I have a virtual machine with 64 vCPUs and 256GB of memory. Recently, I decided to perform some stress tests on the website that is running on this virtual machine. The entire VM is only for this website.
The first test I ran was with 20,000 users per second, and the average response time was around 1400ms. During the test, the site was not usable.

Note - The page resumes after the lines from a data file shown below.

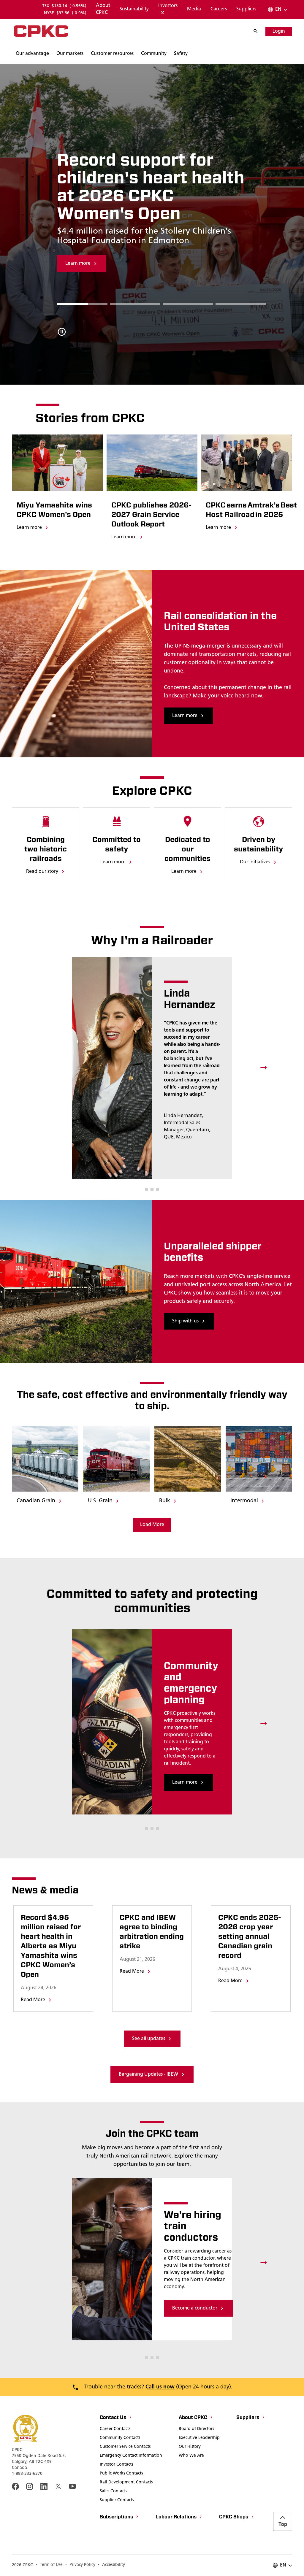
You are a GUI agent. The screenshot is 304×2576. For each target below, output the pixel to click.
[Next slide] (263, 1068)
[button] (146, 1189)
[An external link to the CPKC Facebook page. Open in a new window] (15, 2486)
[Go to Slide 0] (82, 303)
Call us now (160, 2387)
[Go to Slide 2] (188, 303)
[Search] (258, 31)
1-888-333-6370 (27, 2474)
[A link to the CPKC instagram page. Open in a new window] (29, 2486)
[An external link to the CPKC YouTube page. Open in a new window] (72, 2486)
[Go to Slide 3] (241, 303)
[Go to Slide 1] (135, 303)
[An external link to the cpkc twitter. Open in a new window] (58, 2486)
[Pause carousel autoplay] (61, 332)
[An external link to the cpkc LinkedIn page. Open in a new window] (44, 2486)
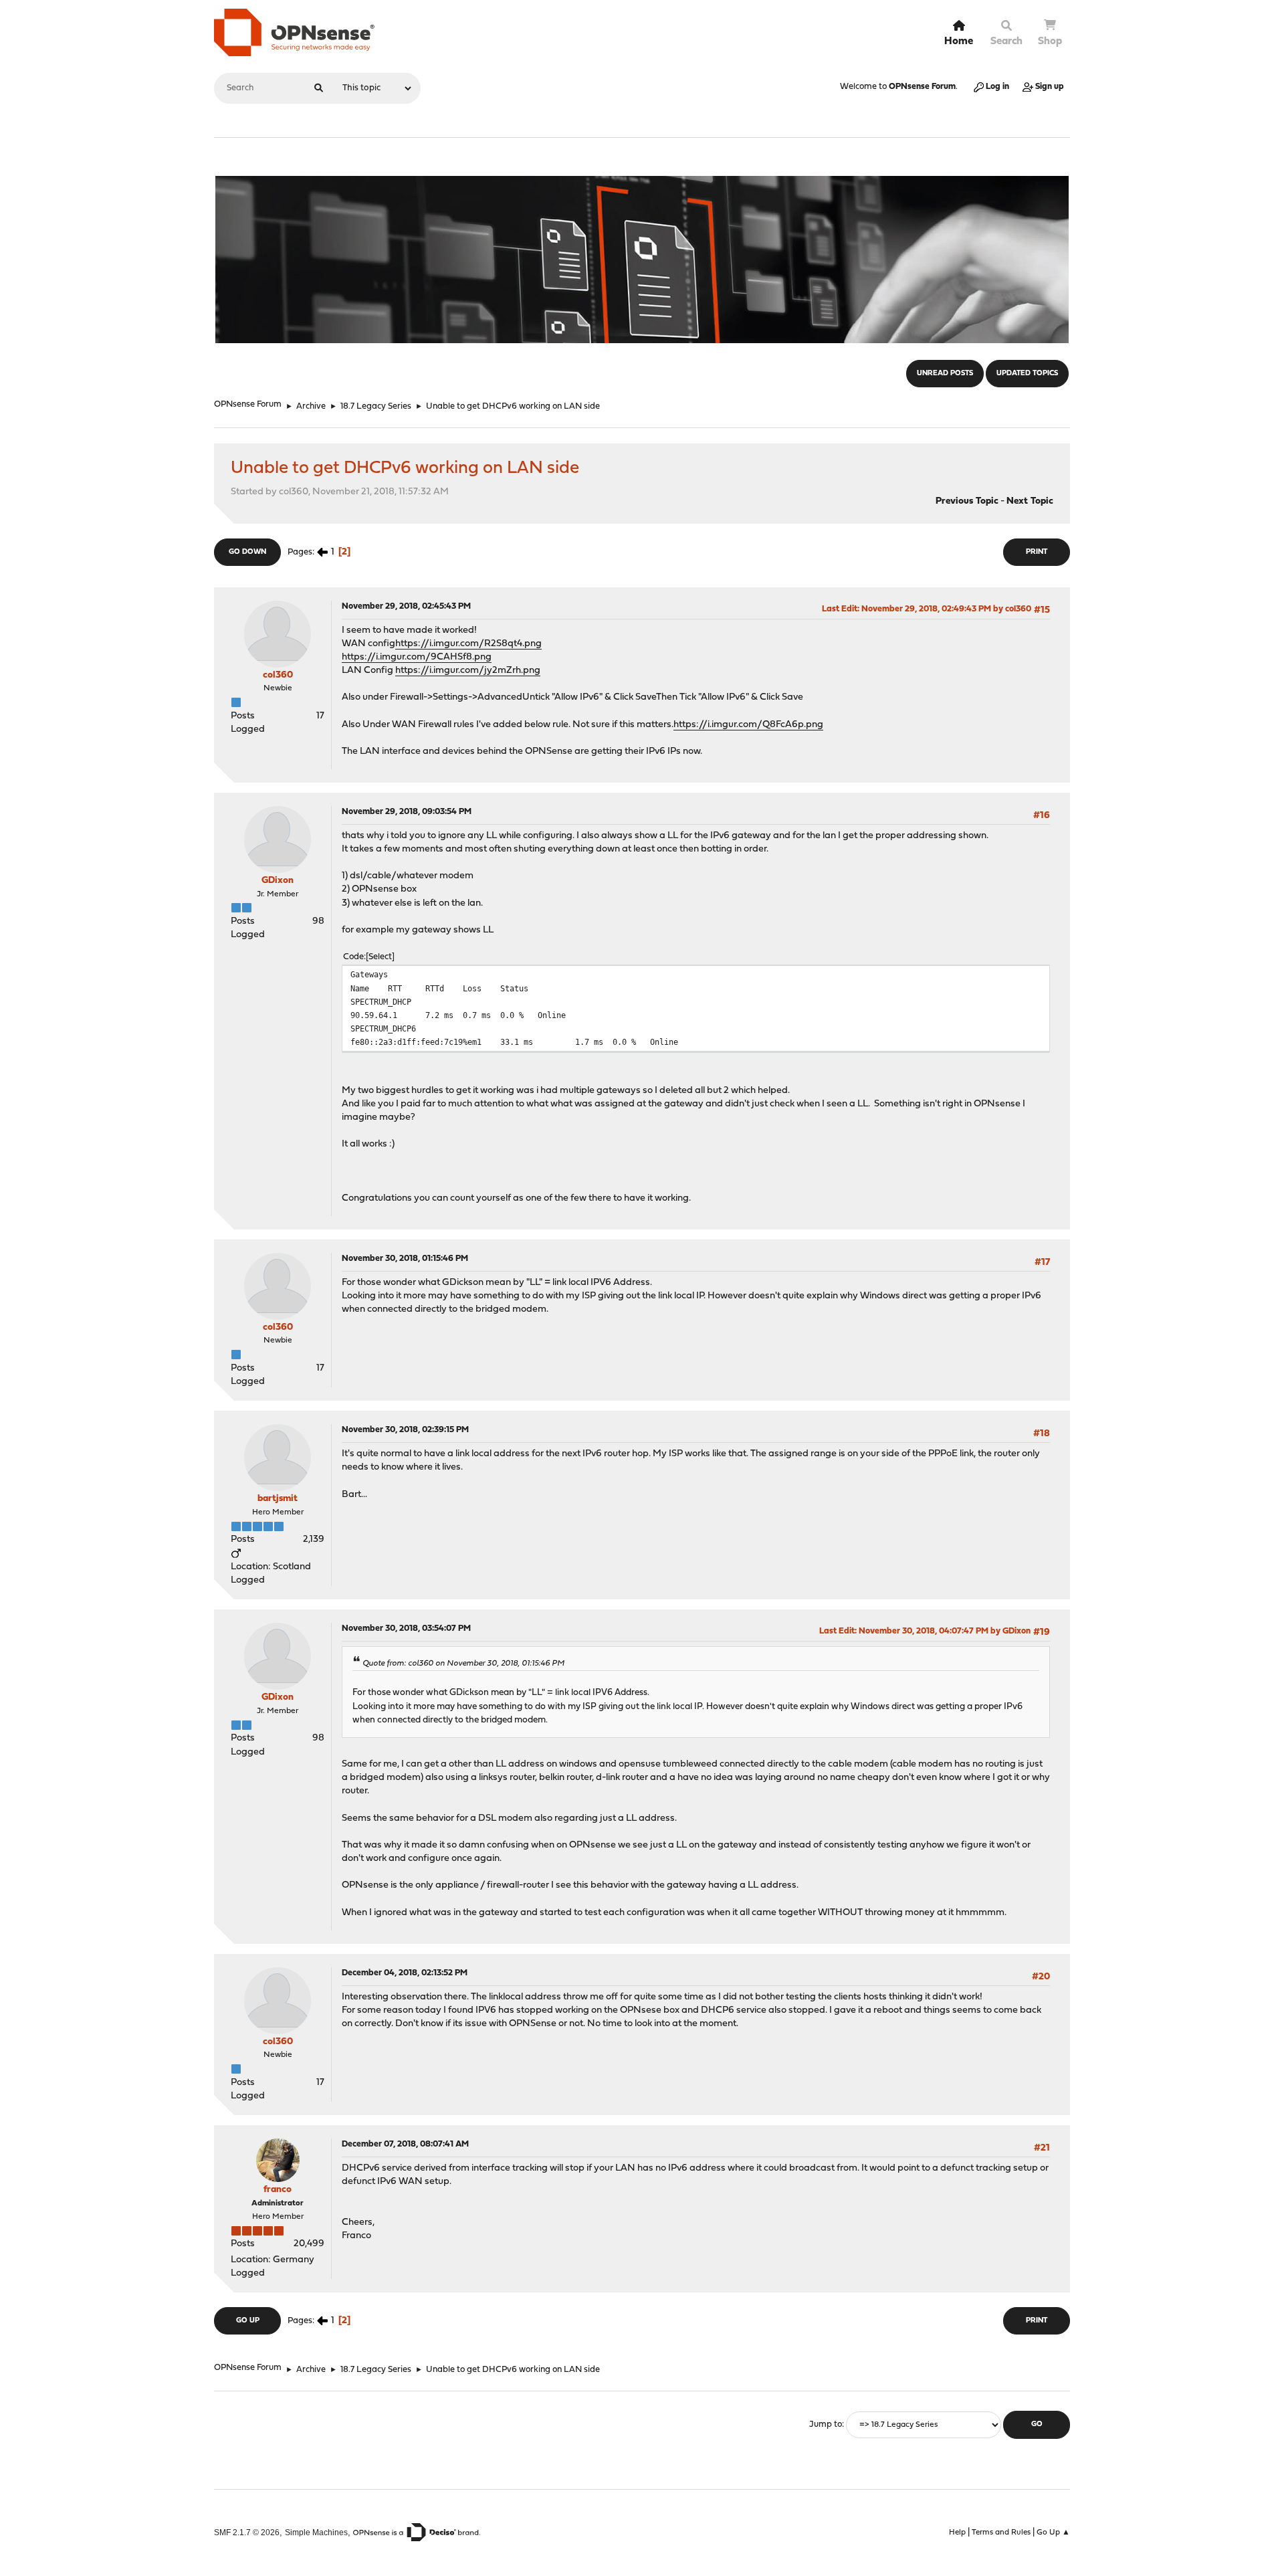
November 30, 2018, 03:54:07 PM (406, 1628)
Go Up (247, 2320)
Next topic (1029, 501)
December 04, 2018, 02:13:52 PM (404, 1973)
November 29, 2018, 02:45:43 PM (406, 606)
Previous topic (967, 501)
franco (277, 2190)
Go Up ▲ (1053, 2533)
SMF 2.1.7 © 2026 (247, 2532)
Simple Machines (316, 2532)
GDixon (277, 881)
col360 (278, 675)
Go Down (247, 552)
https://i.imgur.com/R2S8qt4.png (468, 644)
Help (957, 2533)
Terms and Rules (1001, 2533)
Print (1036, 552)
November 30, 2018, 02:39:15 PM (405, 1429)
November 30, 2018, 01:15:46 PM (405, 1258)
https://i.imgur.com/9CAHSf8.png (417, 657)
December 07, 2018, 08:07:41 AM (405, 2144)
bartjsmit (277, 1499)
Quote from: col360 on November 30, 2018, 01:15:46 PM (463, 1664)
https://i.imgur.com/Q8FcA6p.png (748, 725)
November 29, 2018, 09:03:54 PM (406, 811)
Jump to (825, 2424)
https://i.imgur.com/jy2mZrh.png (467, 671)
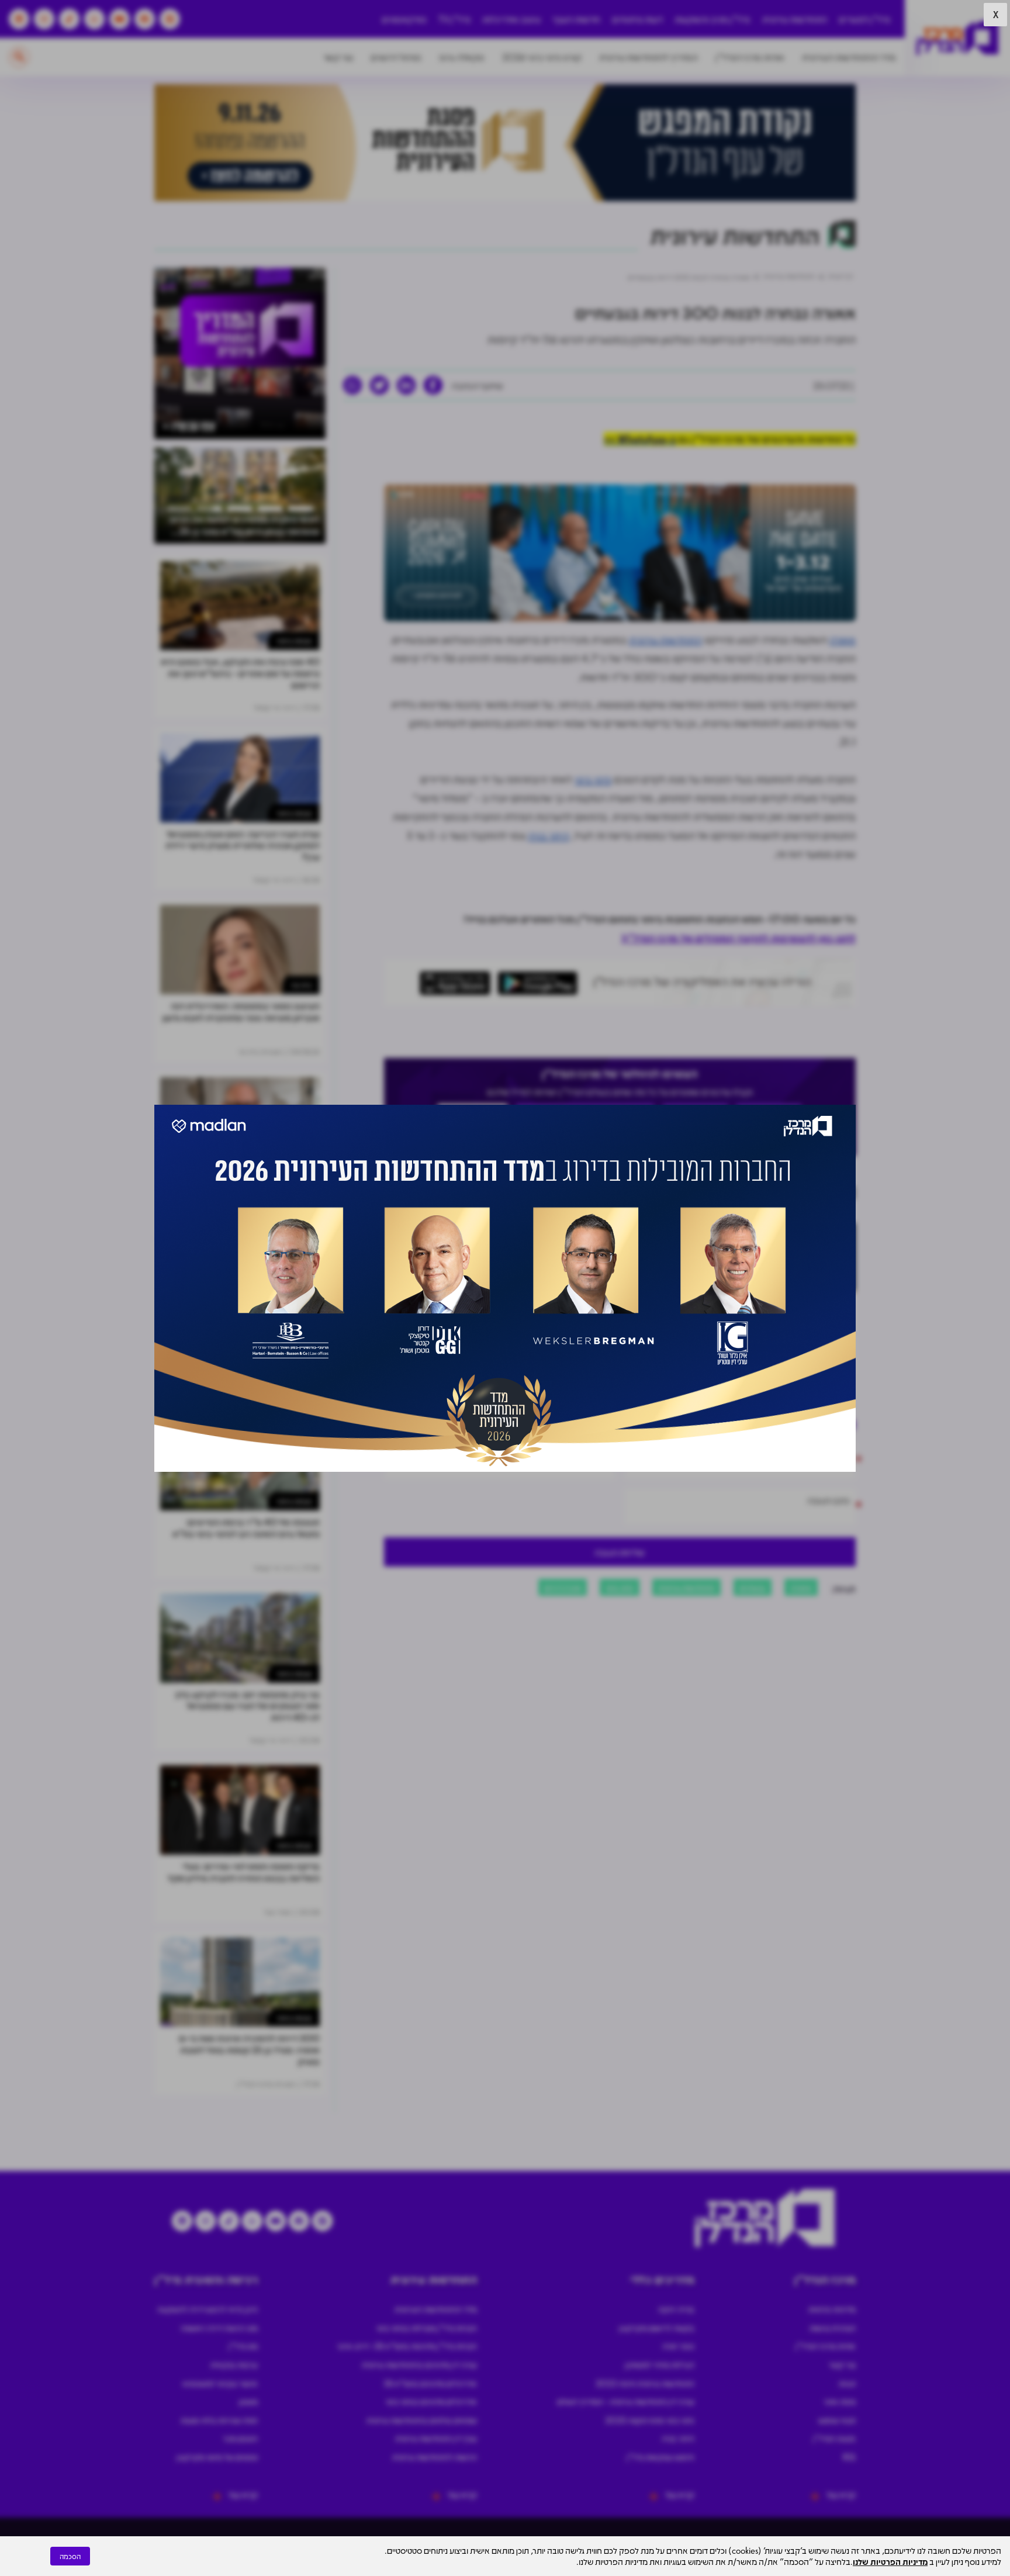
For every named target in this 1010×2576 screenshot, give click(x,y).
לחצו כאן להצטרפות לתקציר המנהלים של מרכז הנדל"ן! (738, 938)
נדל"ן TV (454, 19)
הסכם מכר (240, 2438)
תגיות (847, 2383)
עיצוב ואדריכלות (511, 19)
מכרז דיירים (562, 1587)
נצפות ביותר (294, 640)
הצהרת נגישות (833, 2327)
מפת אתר (840, 2401)
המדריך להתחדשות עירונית (648, 57)
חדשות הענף (576, 19)
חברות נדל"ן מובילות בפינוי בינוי (426, 2327)
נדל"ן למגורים (864, 19)
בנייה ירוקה (676, 2309)
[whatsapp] (352, 385)
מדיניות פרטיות (832, 2309)
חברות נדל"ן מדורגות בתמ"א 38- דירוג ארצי (407, 2346)
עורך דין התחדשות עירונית (436, 2438)
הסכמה (70, 2556)
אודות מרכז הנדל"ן (749, 57)
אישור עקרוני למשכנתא (220, 2383)
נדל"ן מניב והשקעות (712, 19)
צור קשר (338, 57)
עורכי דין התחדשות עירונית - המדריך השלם (625, 2401)
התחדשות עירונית (794, 19)
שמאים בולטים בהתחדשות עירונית (421, 2420)
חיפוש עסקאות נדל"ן (660, 2457)
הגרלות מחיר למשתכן (659, 2364)
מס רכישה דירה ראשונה (219, 2327)
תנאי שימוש (837, 2420)
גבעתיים (752, 1587)
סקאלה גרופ (462, 57)
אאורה (842, 639)
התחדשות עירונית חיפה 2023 (645, 2383)
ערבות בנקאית (234, 2364)
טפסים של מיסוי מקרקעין (217, 2457)
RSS (849, 2457)
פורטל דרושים (396, 57)
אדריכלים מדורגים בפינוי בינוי (431, 2401)
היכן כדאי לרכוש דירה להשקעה (207, 2309)
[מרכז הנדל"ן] (957, 38)
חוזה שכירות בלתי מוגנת (219, 2420)
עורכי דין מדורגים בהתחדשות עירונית (419, 2364)
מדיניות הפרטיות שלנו (890, 2561)
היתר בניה (548, 835)
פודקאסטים (404, 19)
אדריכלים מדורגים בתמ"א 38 (430, 2383)
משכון (248, 2401)
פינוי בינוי (593, 779)
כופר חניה (678, 2346)
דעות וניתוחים (637, 19)
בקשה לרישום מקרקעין (656, 2327)
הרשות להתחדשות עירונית (434, 2457)
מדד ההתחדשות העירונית (849, 57)
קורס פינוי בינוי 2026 (542, 57)
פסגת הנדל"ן (834, 2438)
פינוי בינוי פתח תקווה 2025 (649, 2420)
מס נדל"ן (243, 2346)
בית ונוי (301, 985)
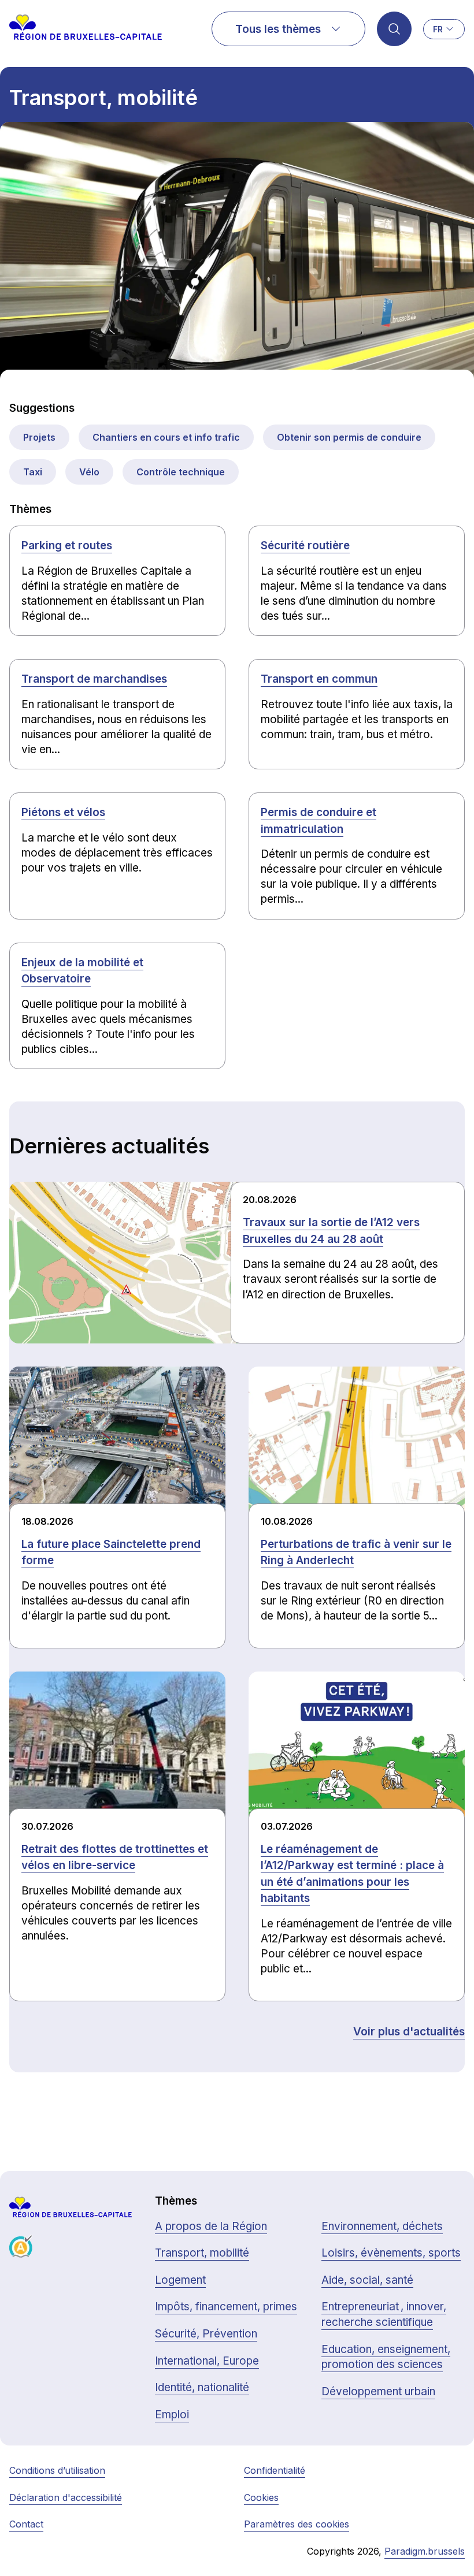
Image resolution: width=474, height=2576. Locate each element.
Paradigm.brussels (424, 2551)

After that, I decided to inspect the top processes to identify the source of the problem. These are the processes and their CPU utilization during the test:
top - 10:30:19 up 1 day, 34 min, 0 users, load average: 8.39, 3.04, 1.46
Tasks: 711 total, 2 running, 709 sleeping, 0 stopped, 0 zombie
%Cpu(s): 6.0 us, 9.8 sy, 3.8 ni, 79.2 id, 0.2 wa, 0.0 hi, 0.9 si, 0.0 st
MiB Mem : 257925.6 total, 219425.1 free, 3658.2 used, 34842.3 buff/cache
MiB Swap: 2048.0 total, 2048.0 free, 0.0 used. 252346.8 avail Mem
PID USER PR NI VIRT RES SHR S %CPU %MEM TIME+ COMMAND
218159 mysql 20 0 6911232 96204 19792 S 491.4 0.0 4:24.99 mysqld
139405 nobody 20 0 54948 34196 6128 D 44.9 0.0 0:52.17 litespeed
218251 obl74+ 21 1 347708 29228 19328 S 40.9 0.0 0:20.83 lsphp
218402 obl74+ 21 1 347708 29152 19264 S 40.9 0.0 0:22.35 lsphp
218955 obl74+ 21 1 273004 21336 12472 D 40.9 0.0 0:22.39 lsphp
218957 obl74+ 21 1 273004 21336 12472 D 40.9 0.0 0:22.22 lsphp
218961 obl74+ 21 1 273004 21336 12472 S 40.9 0.0 0:22.37 lsphp
218963 obl74+ 21 1 273004 21328 12468 S 40.9 0.0 0:22.31 lsphp
218252 obl74+ 21 1 347708 29228 19328 D 40.5 0.0 0:22.42 lsphp
218407 obl74+ 21 1 347708 29152 19264 D 40.5 0.0 0:22.30 lsphp
218956 obl74+ 21 1 273004 21332 12472 S 40.5 0.0 0:20.73 lsphp
218959 obl74+ 21 1 273004 21336 12472 S 40.5 0.0 0:22.13 lsphp
Interestingly, despite the website's poor performance during the test, neither the CPU nor memory usage was particularly high. Also, during the test, CyberPanel indicated a CPU usage of 19% and a memory usage of 2%. Therefore, I conclude that the server is not experiencing any resource constraints, as it is not utilizing all its CPU and memory. However, it is still lagging for some reason.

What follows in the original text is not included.